Available data:
*** Block opens ***

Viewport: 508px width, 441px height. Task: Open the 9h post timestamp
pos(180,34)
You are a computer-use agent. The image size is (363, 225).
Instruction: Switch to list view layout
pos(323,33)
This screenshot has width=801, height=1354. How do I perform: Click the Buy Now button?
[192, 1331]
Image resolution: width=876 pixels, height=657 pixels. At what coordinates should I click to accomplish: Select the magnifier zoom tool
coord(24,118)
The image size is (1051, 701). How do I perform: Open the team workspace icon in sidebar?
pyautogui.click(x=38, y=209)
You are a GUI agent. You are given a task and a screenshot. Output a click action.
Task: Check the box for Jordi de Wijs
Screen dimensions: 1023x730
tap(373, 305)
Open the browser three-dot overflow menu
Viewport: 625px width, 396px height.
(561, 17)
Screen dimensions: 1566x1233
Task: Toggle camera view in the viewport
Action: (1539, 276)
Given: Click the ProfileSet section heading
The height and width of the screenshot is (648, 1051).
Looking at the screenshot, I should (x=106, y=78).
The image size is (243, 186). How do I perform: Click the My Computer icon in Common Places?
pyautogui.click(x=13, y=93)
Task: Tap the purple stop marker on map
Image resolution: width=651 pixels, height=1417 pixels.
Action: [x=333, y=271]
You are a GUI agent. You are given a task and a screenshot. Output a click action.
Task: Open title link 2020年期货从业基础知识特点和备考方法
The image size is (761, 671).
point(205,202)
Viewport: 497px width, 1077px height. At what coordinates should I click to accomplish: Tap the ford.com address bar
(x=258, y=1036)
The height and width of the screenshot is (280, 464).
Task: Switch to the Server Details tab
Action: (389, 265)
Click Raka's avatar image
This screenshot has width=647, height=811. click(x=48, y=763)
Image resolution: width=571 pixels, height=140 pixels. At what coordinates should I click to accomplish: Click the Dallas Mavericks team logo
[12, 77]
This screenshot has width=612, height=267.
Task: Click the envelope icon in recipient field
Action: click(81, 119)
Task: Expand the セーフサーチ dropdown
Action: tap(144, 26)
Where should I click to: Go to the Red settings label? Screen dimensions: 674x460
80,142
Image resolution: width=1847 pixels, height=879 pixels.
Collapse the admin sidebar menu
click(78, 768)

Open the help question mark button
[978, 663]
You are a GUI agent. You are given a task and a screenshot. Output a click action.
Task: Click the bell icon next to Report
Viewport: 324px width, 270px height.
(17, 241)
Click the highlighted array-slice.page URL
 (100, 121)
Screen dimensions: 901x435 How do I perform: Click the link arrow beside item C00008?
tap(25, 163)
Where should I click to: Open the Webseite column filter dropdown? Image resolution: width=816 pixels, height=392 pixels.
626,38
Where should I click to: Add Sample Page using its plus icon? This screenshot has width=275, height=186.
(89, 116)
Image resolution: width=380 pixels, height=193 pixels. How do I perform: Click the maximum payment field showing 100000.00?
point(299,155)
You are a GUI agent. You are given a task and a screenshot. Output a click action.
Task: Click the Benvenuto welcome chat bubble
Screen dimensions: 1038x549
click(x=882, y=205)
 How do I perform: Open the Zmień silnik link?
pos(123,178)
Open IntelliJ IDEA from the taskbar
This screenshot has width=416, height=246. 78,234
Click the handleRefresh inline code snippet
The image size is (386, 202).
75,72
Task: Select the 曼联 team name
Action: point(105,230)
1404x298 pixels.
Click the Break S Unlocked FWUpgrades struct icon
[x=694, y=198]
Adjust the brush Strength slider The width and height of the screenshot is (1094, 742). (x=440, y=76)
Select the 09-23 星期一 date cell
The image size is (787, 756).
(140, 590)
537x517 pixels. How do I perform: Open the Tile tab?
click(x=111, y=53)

*** Block closes ***

Your instructions:
When you answer, repeat each entry exactly as it appears above.

Task result:
Viewport: 508px width, 441px height. Task: Open the 9h post timestamp
pos(180,34)
You are a computer-use agent. The image size is (363, 225).
Instruction: Switch to list view layout
pos(323,33)
This screenshot has width=801, height=1354. How do I perform: Click the Buy Now button?
[192, 1331]
Image resolution: width=876 pixels, height=657 pixels. At what coordinates should I click to accomplish: Select the magnifier zoom tool
coord(24,118)
The image size is (1051, 701). How do I perform: Open the team workspace icon in sidebar?
pyautogui.click(x=38, y=209)
You are a GUI agent. You are given a task and a screenshot. Output a click action.
Task: Check the box for Jordi de Wijs
Screen dimensions: 1023x730
tap(373, 305)
Open the browser three-dot overflow menu
Viewport: 625px width, 396px height.
(561, 17)
Screen dimensions: 1566x1233
Task: Toggle camera view in the viewport
Action: (1539, 276)
Given: Click the ProfileSet section heading
The height and width of the screenshot is (648, 1051).
Looking at the screenshot, I should (x=106, y=78).
The image size is (243, 186). How do I perform: Click the My Computer icon in Common Places?
pyautogui.click(x=13, y=93)
Task: Tap the purple stop marker on map
Image resolution: width=651 pixels, height=1417 pixels.
Action: [x=333, y=271]
You are a GUI agent. You are given a task and a screenshot. Output a click action.
Task: Open title link 2020年期货从业基础知识特点和备考方法
The image size is (761, 671).
point(205,202)
Viewport: 497px width, 1077px height. At what coordinates should I click to accomplish: Tap the ford.com address bar
(x=258, y=1036)
The height and width of the screenshot is (280, 464).
Task: Switch to the Server Details tab
Action: (389, 265)
Click Raka's avatar image
This screenshot has width=647, height=811. click(x=48, y=763)
Image resolution: width=571 pixels, height=140 pixels. At what coordinates should I click to accomplish: Click the Dallas Mavericks team logo
[12, 77]
This screenshot has width=612, height=267.
Task: Click the envelope icon in recipient field
Action: click(81, 119)
Task: Expand the セーフサーチ dropdown
Action: tap(144, 26)
Where should I click to: Go to the Red settings label? Screen dimensions: 674x460
80,142
Image resolution: width=1847 pixels, height=879 pixels.
Collapse the admin sidebar menu
click(78, 768)

Open the help question mark button
[978, 663]
You are a GUI agent. You are given a task and a screenshot. Output a click action.
Task: Click the bell icon next to Report
Viewport: 324px width, 270px height.
(17, 241)
Click the highlighted array-slice.page URL
 (100, 121)
Screen dimensions: 901x435 How do I perform: Click the link arrow beside item C00008?
tap(25, 163)
Where should I click to: Open the Webseite column filter dropdown? Image resolution: width=816 pixels, height=392 pixels.
626,38
Where should I click to: Add Sample Page using its plus icon? This screenshot has width=275, height=186.
(89, 116)
Image resolution: width=380 pixels, height=193 pixels. How do I perform: Click the maximum payment field showing 100000.00?
point(299,155)
You are a GUI agent. You are given a task and a screenshot. Output a click action.
Task: Click the Benvenuto welcome chat bubble
Screen dimensions: 1038x549
click(x=882, y=205)
 How do I perform: Open the Zmień silnik link?
pos(123,178)
Open IntelliJ IDEA from the taskbar
This screenshot has width=416, height=246. 78,234
Click the handleRefresh inline code snippet
The image size is (386, 202).
75,72
Task: Select the 曼联 team name
Action: point(105,230)
1404x298 pixels.
Click the Break S Unlocked FWUpgrades struct icon
[x=694, y=198]
Adjust the brush Strength slider The width and height of the screenshot is (1094, 742). (x=440, y=76)
Select the 09-23 星期一 date cell
The image size is (787, 756).
(140, 590)
537x517 pixels. How do I perform: Open the Tile tab?
click(x=111, y=53)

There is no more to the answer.